Created 03-22-2019 01:45 PM
If you need atomic sequencing and still want to use a paralell system you are gonna have to push that sequencing off onto a system capable of atomic sequencing.
probably the easiest way is to write a stored procedure with a transaction in an rdbms. and do an executesql in your flow.
Don't use a cache as MC says caches are not designed for transactional atomic stuff. Only use cache for actually caching stuff (you can get the value but its expensive and cheaper just to store for a bit in the cache.
Created 03-22-2019 01:09 AM
Instead of using UpdateAttribute processor's state use DistributedMapCache and you can fetch the stored value across the cluster.
Use PutDistributedMapCache processor to store the value that got assigned recently then use FetchDistributedMapCache processor to Fetch the store value then apply your logic(increment..etc) to assign new value then overwrite the already stored value in DistributedMapCache using PutDistributedMapCache processor.
Use this and this links as references for configuring Distributedmapcache processors/controllers.
Created 03-22-2019 04:50 AM
@shu,@Mattclarke,@markpayne How do i generate the sequence number to be used as a stored value as you suggested.As per my knowledge there is only one processor in nifi to generate sequence number and that is update attribute which in cluster mode will again produce different values across all nodes.
Created 03-22-2019 12:18 PM
The issue with this distributed cache solution is timing.
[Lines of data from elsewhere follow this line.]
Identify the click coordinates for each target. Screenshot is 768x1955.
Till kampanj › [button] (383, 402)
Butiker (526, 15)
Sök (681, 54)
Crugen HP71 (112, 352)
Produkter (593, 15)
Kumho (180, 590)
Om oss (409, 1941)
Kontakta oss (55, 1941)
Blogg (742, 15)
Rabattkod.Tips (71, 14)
You have a bit of a race condition to consider here. Each of the nodes in a NiFi cluster runs their own copy of the flow.xml.gz and process their own set of FlowFiles. While the Distributed cache allows you to have all your NiFi nodes reading and writing to the same Distributed Map Cache server, they are doing it at their own pace. This means that multiple nodes may end up pulling the same cache value incrementing it and writing it back to the cache server so you do not end up with a true count. You may also have a condition where node 1 fetches value X from cache server and for some reason the flow on that node 1 is delayed getting to putDistributeCache to to update value. Mean time some other node has already fetched and updated the cache multiple times. Now node 1 puts and overwrites newer value with an older count.
-
Dealing with such a "race" condition is going to be difficult here because of how NiFi clustering works.
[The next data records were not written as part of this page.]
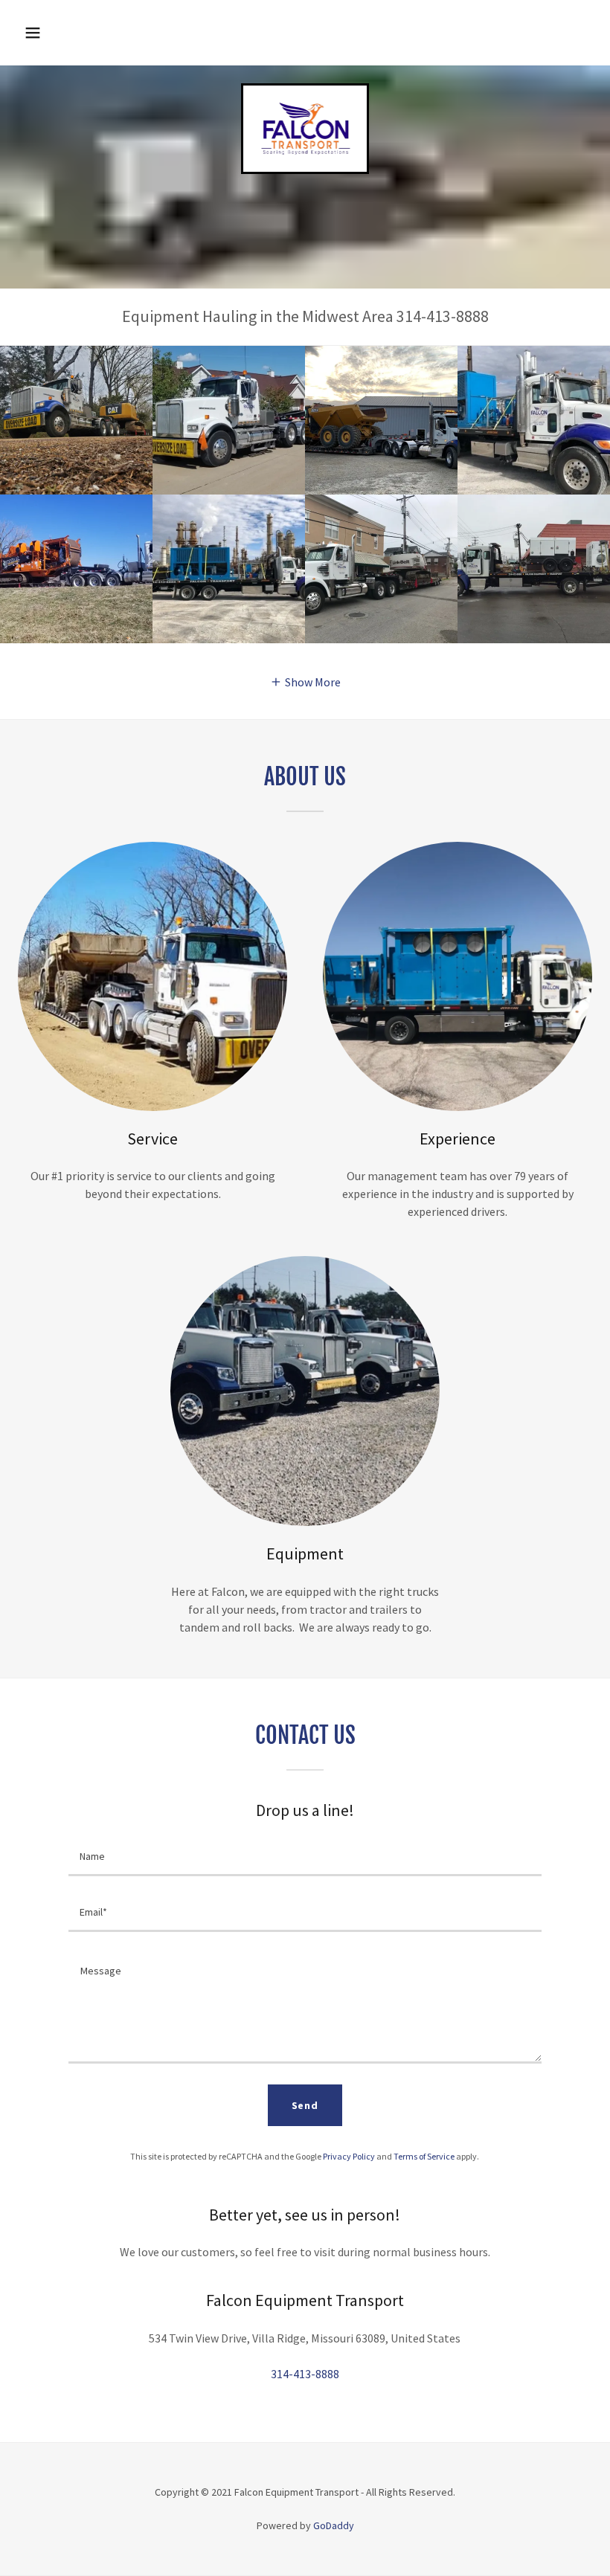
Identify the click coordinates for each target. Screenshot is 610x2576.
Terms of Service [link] (424, 2156)
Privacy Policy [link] (349, 2156)
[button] (33, 33)
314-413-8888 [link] (305, 2373)
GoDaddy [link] (333, 2525)
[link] (305, 152)
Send (305, 2105)
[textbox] (304, 1857)
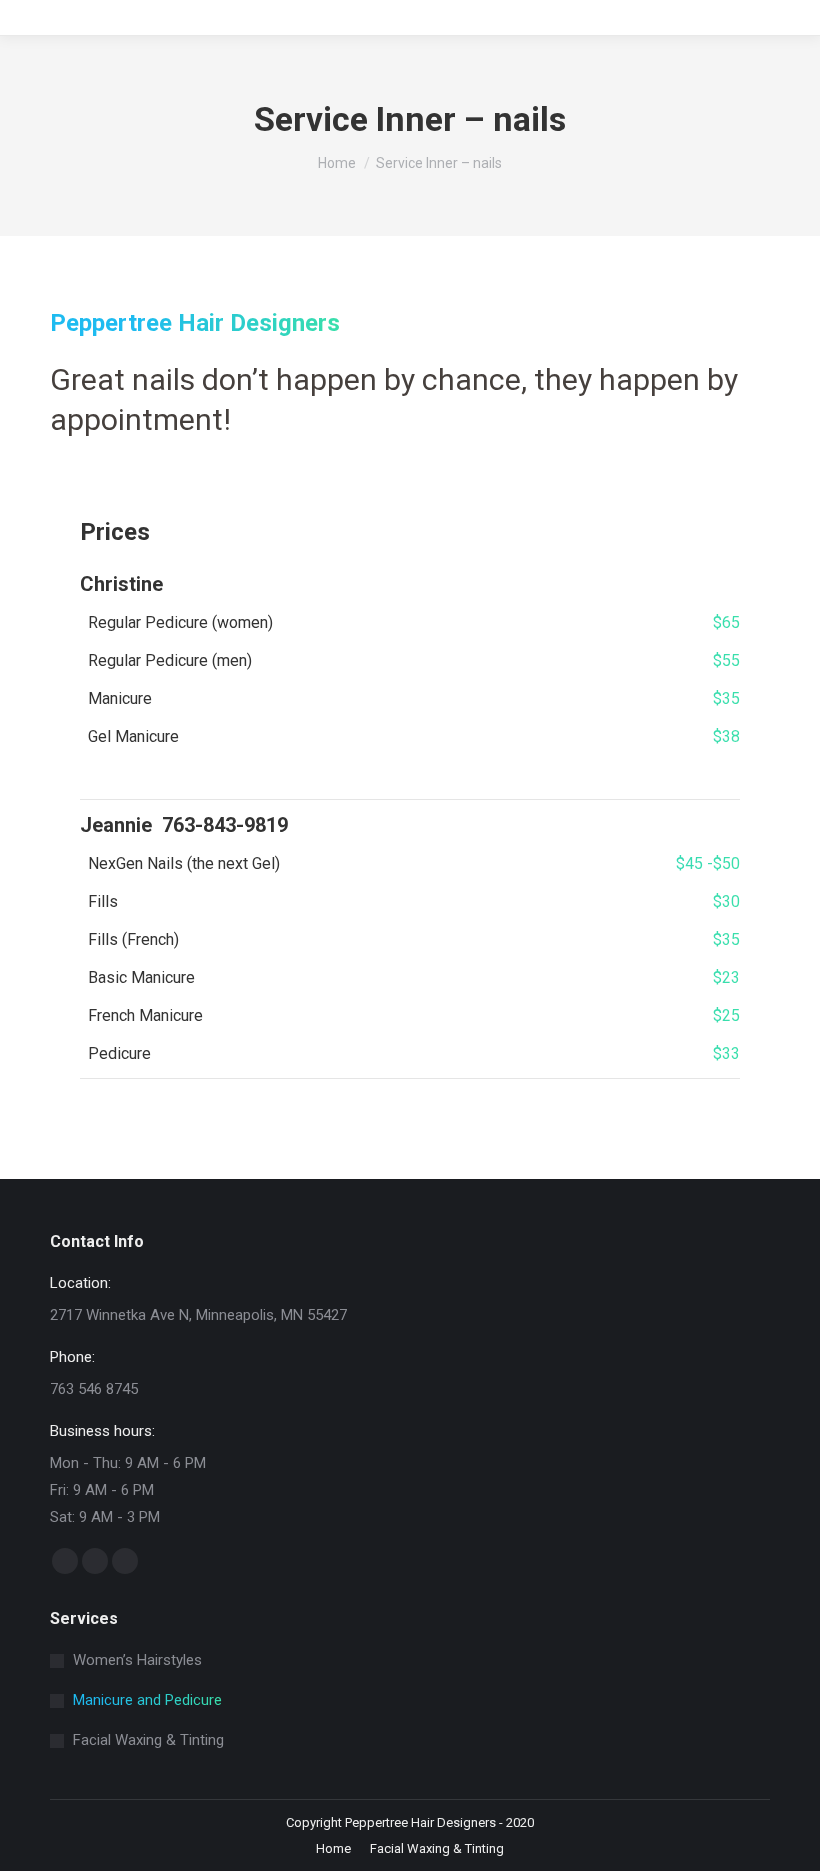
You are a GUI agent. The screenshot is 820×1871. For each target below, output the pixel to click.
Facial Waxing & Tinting (148, 1740)
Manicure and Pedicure (147, 1700)
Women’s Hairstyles (137, 1660)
Created 03-22-2019 12:36 PM
-
The question here what is the use case for needing to have a sequence number across entire cluster. Why not generate a sequential number per node to keep track of per node batches. Maybe use the NiFi hostname in the sequence number identifier?
-
Maybe you can share some more details on the full use case for these sequence numbers. Why you are generating and what they are being used for.
-
If you use the distributedMapCache, you could keep three different sequential number cached values (each node has its own sequence number stored in a cache entry by hostname.
-
You could then build a flow that fetches all three value add adds them together for you on an hourly/daily/weekly schedule?
-
Thank you,
Matt
Created 04-03-2019 01:59 PM
Thanks Matt for your view on this,the ask is to generate a batchid which should be a sequence number, so whenever querydb processor fetches records from source db (sqlserver) a batchid should be added to the flowfile so that all records have a same batchid when loaded to target table,this will help in auditing of records.but here in cluster mode it seems difficult to achieve this using updateattribute processor.i liked your idea of appending node hostname with the sequence but if i could generate atomic values across all nodes it would be much better.
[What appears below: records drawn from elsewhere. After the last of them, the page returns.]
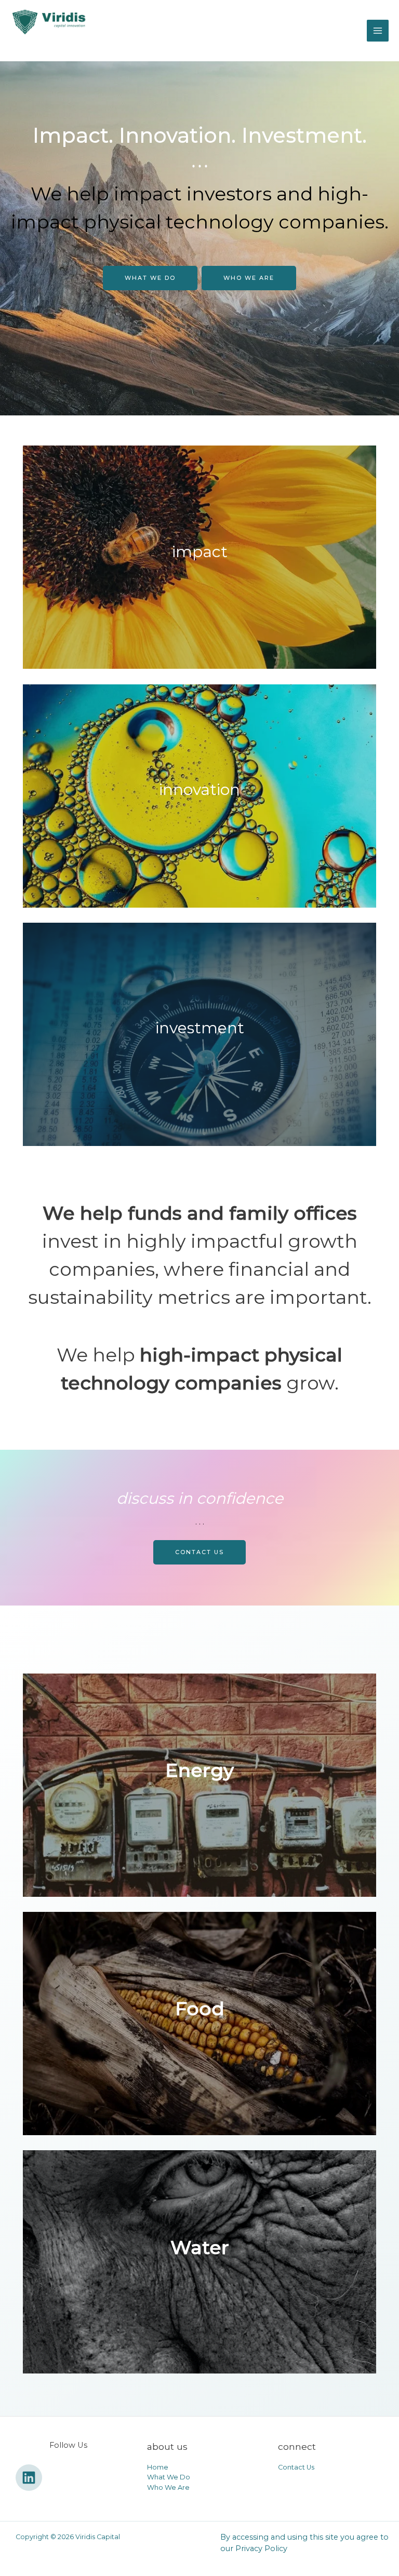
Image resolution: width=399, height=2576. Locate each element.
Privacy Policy (261, 2548)
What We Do (150, 277)
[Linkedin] (29, 2477)
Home (157, 2467)
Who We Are (248, 277)
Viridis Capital (57, 44)
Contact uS (199, 1552)
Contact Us (296, 2467)
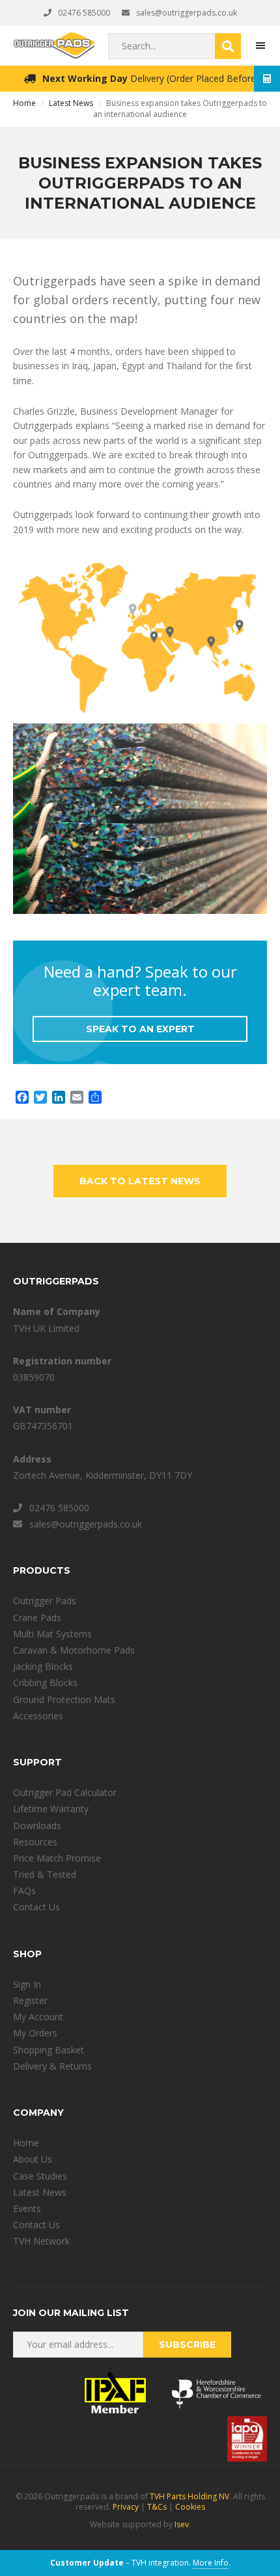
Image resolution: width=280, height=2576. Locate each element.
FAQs (24, 1890)
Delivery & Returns (52, 2066)
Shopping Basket (48, 2050)
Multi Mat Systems (52, 1634)
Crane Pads (37, 1617)
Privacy (126, 2506)
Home (26, 2143)
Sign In (27, 1984)
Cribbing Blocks (45, 1682)
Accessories (38, 1716)
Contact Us (36, 1907)
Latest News (39, 2192)
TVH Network (41, 2241)
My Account (38, 2016)
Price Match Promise (57, 1858)
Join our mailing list (71, 2313)
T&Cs (157, 2506)
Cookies (190, 2506)
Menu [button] (260, 45)
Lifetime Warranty (51, 1808)
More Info (211, 2562)
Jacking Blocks (43, 1666)
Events (27, 2208)
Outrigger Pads (44, 1600)
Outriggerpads (53, 46)
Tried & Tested (44, 1874)
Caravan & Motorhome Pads (74, 1650)
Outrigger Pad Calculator (65, 1792)
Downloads (37, 1825)
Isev (182, 2524)
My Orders (35, 2033)
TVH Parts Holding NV (189, 2496)
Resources (35, 1842)
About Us (32, 2159)
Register (30, 2000)
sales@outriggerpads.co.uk (186, 12)
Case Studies (40, 2176)
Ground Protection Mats (64, 1699)
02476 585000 (84, 12)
Created 03-22-2019 01:45 PM
If you need atomic sequencing and still want to use a paralell system you are gonna have to push that sequencing off onto a system capable of atomic sequencing.
probably the easiest way is to write a stored procedure with a transaction in an rdbms. and do an executesql in your flow.
Don't use a cache as MC says caches are not designed for transactional atomic stuff. Only use cache for actually caching stuff (you can get the value but its expensive and cheaper just to store for a bit in the cache.
Created 04-03-2019 01:55 PM
Thanks David, Idea looks good ,I will try this.